MOVIE REVIEWS

THE BUTTERFLY EFFECT

Rating:   B+


Children shouldn't play with dynamite.

This film serves as a textbook example of why you shouldn't walk out in the middle of bad movies. You never know when you might be cheating yourself out of witnessing a second-half comeback. Granted, it doesn't happen often, but every once in a while you may be pleasantly surprised. After a clumsy beginning, and some cheapo shock editing stolen from bottom drawer horror movies, The Butterfly Effect looked to be on life support and headed for the scrapheap of cinematic misfires. Then, gradually, it begins making sense in its own strange sort of way, and we begin to realize there are some interesting ideas going on here. It also becomes clear that the filmmakers recognize the dark humor in some of the absurd situations that develop, such that we stop laughing derisively at the film and instead start laughing with it.

Ashton Kutcher plays a troubled young man with the strange habit of blacking out during traumatic events. The first sign everything's not hunky-dory in young Ashton's life occurs when his elementary school teacher instructs the class to make a picture of what they want to be when they grow up, and he draws a knife-wielding homicidal maniac. Proving the fallacy that in this country you can be anything you want to be, next thing we know poor Ashton's having his head examined, and the concerned doctor recommends to his mother that Ashton start keeping a journal of his daily activities. We learn later he's inherited from his father the strange ability to regress back to previous times in his life and change those events, such that when he reawakens in the present, the current situation reflects those changes. And for some reason never really explained, he needs to be reading his journals to successfully regress back.

Hence, we have the "butterfly effect," where a small change in the past brings about large (and unforeseen) changes in the present, similar to the "initial value problem" of chaos theory where the slight air disturbance from the flapping of a butterfly ends up resulting in a hurricane somewhere down the line. I can't resist pointing out The Simpsons did a hilarious take-off on this premise in one of their Halloween specials. (I also can't resist pointing out that, yes, I recognize the filmmakers are mistakenly conflating two separate concepts here. The "butterfly effect" of chaos theory is technically not the same as the time travel effect. Perhaps the confusion arose because it's the death of a butterfly which brings about sweeping changes in the future in Ray Bradbury's similarly themed A Sound of Thunder.)
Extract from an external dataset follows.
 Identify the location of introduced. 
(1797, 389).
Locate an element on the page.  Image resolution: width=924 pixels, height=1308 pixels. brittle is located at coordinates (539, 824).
As you might guess, Kutcher's meddling with the past produces unwanted results, causing him to return to events gone by over and over again in the hopes his latest effort will truly set matters straight. It's here, once we finally understand what's going on, that the movie shines. There are snippets of humor and irony, such as when Kutcher wakes up to find he's now the frat boy type he previously loathed, and another time when he abruptly ends his latest effort with a dismissive, "Well, that didn't work." But more impressively, the film delves into the various upward and downward paths taken by the lives of Kutcher and his friends as a result of each "adjustment" he attempts. Seeing the contrast in the life of his girlfriend Amy Smart, in one reality a beautiful sorority queen and another a low price drug-addicted hooker, sure makes one reflect on how people end up in the situations they find themselves in. In another reality, Kutcher's friends are all leading happy lives, but his own is miserable. Should he go back and change things once more, or sacrifice his own happiness for the sake of those he loves? I won't give away the answer, except to say the film deals with the question in an honest and straightforward manner.

Ultimately, the film's good points surpass its bad. Still, I couldn't help wishing its early clunkiness (and an unnecessary prison sequence where every jailhouse cliché ever committed to celluloid is shamelessly paraded onstage one after another) had been replaced with a better crafted approach to the story. Kutcher's inherited "gift" is really just an ultra-convenient plot device to develop the philosophical issues the filmmakers wish to explore, and some viewers may feel shortchanged by the sloppy way in which it's handled. The ideas are there, but the technique could use some polishing. At least the Nazis didn't return to power, and in time travel movies that's always something to be thankful for.